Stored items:

■ ■ ■

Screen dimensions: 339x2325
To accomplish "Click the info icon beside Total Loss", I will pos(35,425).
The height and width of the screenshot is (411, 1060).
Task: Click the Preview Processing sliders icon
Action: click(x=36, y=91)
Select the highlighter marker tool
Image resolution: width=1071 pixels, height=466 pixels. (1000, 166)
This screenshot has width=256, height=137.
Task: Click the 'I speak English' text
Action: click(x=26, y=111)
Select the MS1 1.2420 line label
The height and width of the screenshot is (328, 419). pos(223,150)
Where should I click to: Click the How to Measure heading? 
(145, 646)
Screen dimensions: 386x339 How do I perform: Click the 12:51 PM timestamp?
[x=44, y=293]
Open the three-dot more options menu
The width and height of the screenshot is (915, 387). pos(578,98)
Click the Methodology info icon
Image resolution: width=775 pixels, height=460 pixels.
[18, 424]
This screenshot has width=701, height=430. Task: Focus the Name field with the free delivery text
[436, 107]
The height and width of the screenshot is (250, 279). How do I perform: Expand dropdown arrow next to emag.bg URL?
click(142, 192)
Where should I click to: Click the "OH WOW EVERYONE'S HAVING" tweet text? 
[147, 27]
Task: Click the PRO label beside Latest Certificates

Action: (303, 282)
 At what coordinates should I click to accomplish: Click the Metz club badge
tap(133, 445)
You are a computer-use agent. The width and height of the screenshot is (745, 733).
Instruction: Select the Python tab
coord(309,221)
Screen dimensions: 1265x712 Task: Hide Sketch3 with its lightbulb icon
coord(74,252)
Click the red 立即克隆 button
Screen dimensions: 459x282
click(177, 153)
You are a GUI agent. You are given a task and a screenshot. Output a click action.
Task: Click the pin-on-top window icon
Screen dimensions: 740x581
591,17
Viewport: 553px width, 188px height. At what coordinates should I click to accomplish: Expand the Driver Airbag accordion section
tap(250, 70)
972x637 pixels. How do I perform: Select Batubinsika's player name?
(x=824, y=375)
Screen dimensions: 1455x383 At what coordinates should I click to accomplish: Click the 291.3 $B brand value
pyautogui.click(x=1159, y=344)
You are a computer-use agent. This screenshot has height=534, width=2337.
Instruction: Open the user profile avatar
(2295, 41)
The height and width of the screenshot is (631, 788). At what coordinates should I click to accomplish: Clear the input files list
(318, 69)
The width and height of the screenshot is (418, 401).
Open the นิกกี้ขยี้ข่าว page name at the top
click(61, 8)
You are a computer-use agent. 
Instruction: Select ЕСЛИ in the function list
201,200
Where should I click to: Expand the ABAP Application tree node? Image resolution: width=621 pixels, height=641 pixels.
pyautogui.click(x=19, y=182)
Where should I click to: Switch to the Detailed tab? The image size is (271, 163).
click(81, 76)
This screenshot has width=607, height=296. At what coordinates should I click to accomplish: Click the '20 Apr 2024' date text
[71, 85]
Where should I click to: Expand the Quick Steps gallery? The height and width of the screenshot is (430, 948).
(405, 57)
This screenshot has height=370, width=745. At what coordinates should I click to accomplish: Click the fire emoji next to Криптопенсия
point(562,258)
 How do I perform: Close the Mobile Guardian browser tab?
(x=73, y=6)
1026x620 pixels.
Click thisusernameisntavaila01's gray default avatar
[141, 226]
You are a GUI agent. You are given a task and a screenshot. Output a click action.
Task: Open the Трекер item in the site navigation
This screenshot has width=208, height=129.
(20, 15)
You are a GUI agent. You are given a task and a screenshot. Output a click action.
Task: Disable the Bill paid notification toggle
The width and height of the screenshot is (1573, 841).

■ ■ ■

What needs to be done →
All that is wanted is the line with "Task: Disable the" and every later line in the entries, reproduced exactly.

Output for this task →
Task: Disable the Bill paid notification toggle
The width and height of the screenshot is (1573, 841).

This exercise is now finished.